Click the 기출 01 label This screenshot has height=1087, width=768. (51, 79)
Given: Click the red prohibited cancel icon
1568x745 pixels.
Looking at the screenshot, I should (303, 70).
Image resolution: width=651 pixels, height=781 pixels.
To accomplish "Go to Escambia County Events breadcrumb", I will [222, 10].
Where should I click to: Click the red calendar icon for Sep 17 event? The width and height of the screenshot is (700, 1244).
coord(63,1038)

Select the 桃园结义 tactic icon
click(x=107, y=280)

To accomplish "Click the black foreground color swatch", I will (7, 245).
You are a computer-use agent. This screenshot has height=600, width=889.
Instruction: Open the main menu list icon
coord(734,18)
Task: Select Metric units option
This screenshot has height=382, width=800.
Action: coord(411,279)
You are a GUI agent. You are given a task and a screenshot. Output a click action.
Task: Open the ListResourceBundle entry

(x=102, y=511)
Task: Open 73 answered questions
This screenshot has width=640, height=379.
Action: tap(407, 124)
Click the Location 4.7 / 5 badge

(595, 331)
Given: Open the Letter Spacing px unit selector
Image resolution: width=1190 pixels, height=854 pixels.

○ ○ ○

• _Your objective_: Recast the listing above as a JSON list of strings, with each line as its own string and blank lines left out.

• _Written reply_:
[
  "Click the 기출 01 label This screenshot has height=1087, width=768. (51, 79)",
  "Given: Click the red prohibited cancel icon",
  "1568x745 pixels.",
  "Looking at the screenshot, I should (303, 70).",
  "Image resolution: width=651 pixels, height=781 pixels.",
  "To accomplish \"Go to Escambia County Events breadcrumb\", I will [222, 10].",
  "Where should I click to: Click the red calendar icon for Sep 17 event? The width and height of the screenshot is (700, 1244).",
  "coord(63,1038)",
  "Select the 桃园结义 tactic icon",
  "click(x=107, y=280)",
  "To accomplish \"Click the black foreground color swatch\", I will (7, 245).",
  "You are a computer-use agent. This screenshot has height=600, width=889.",
  "Instruction: Open the main menu list icon",
  "coord(734,18)",
  "Task: Select Metric units option",
  "This screenshot has height=382, width=800.",
  "Action: coord(411,279)",
  "You are a GUI agent. You are given a task and a screenshot. Output a click action.",
  "Task: Open the ListResourceBundle entry",
  "(x=102, y=511)",
  "Task: Open 73 answered questions",
  "This screenshot has width=640, height=379.",
  "Action: tap(407, 124)",
  "Click the Location 4.7 / 5 badge",
  "(595, 331)",
  "Given: Open the Letter Spacing px unit selector",
  "Image resolution: width=1190 pixels, height=854 pixels."
]